Saved entries
══════

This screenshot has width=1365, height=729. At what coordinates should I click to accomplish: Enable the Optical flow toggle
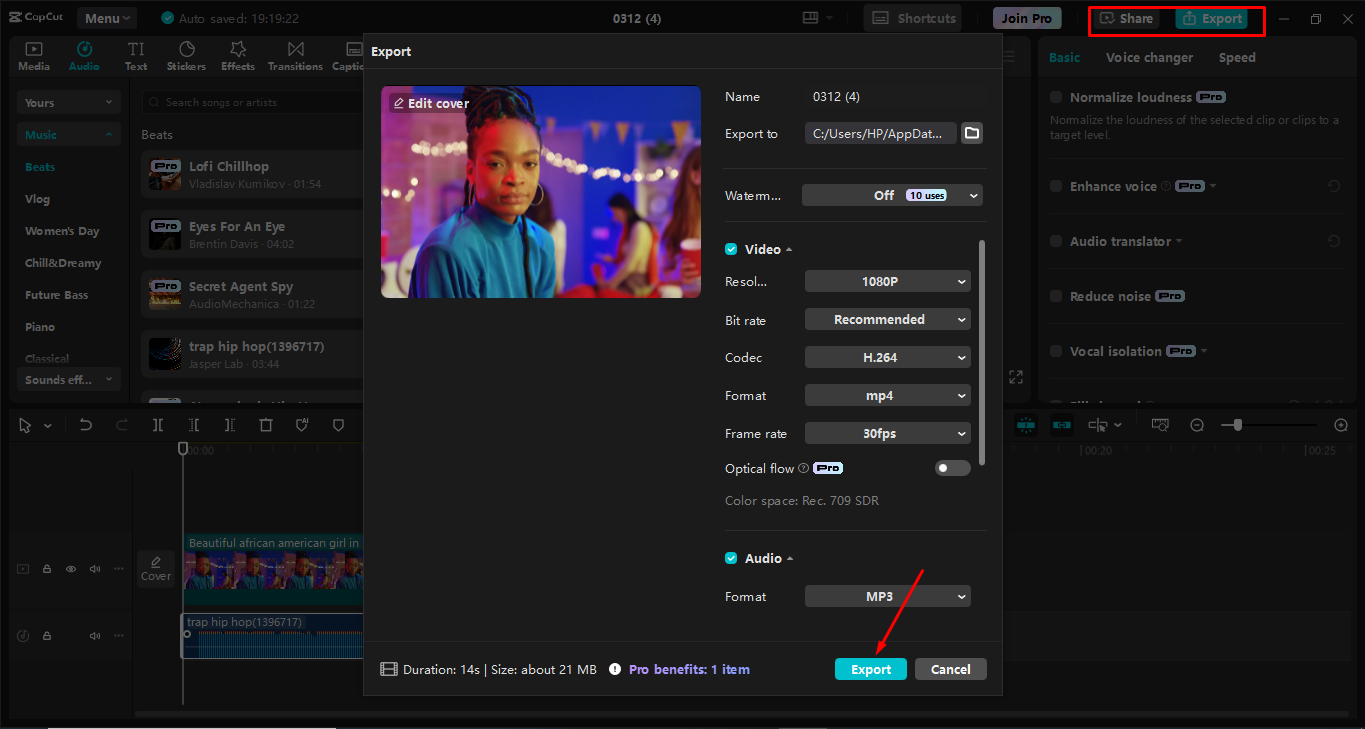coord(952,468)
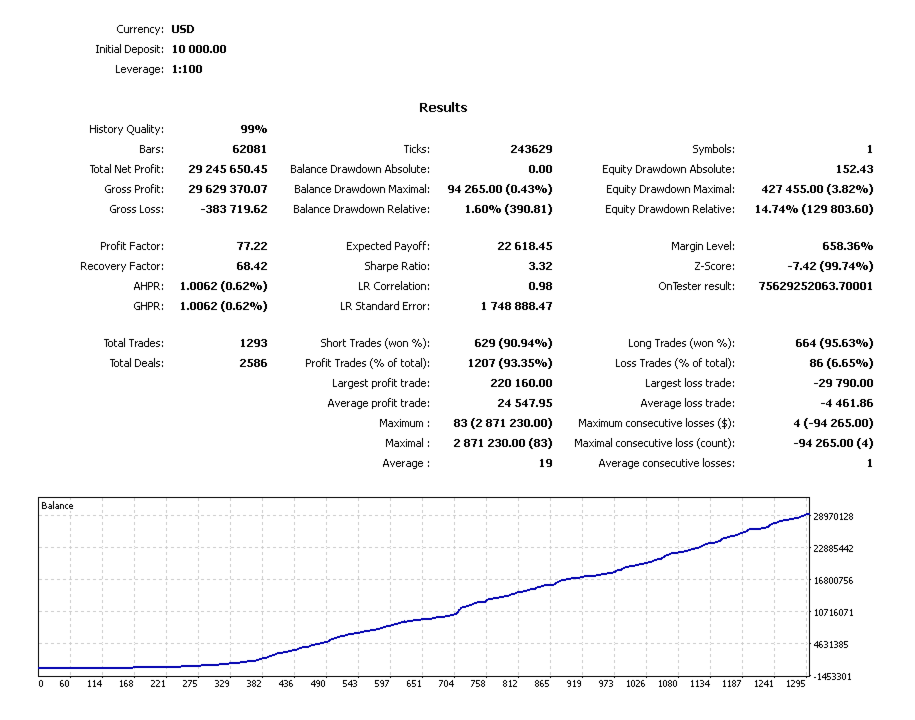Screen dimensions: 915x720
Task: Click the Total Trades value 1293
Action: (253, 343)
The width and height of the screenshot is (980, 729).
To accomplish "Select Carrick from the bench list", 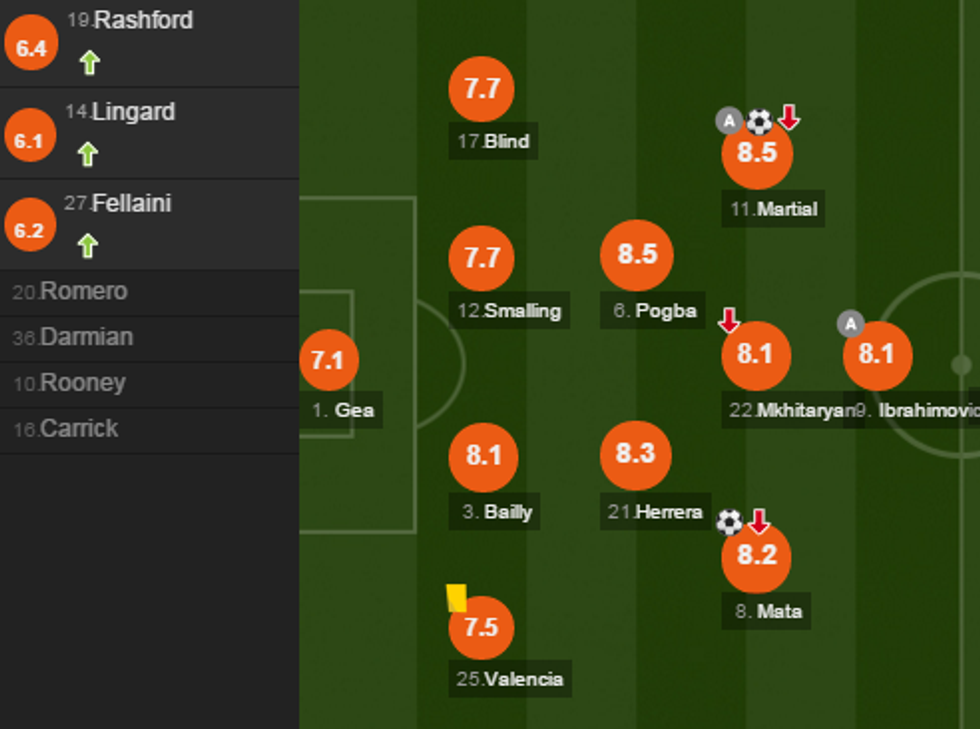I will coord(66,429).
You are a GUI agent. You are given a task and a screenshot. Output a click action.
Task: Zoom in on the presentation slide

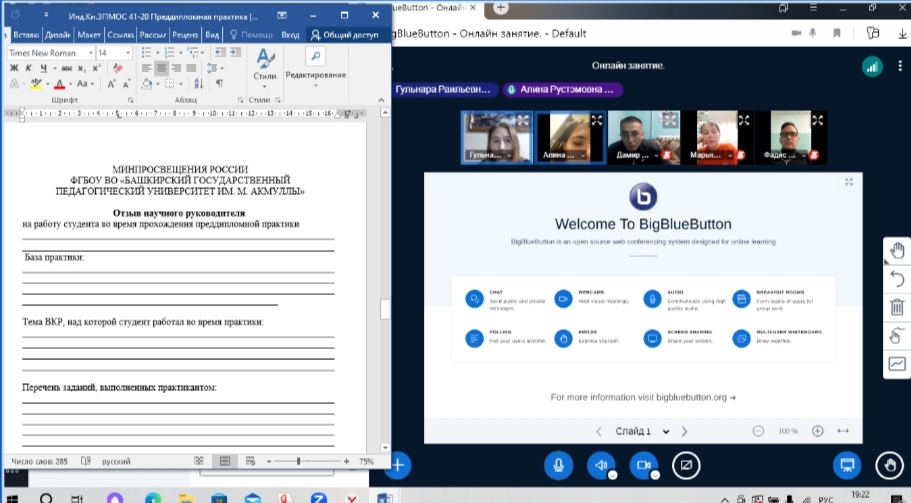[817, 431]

══════

Exercise = Please transcribe exactly the line containing "You are a GUI" and every later line through the end of the records above, omitting pictures.

Exercise result =
You are a GUI agent. You are given a task and a screenshot. Output a click action.
Task: Zoom in on the presentation slide

[817, 431]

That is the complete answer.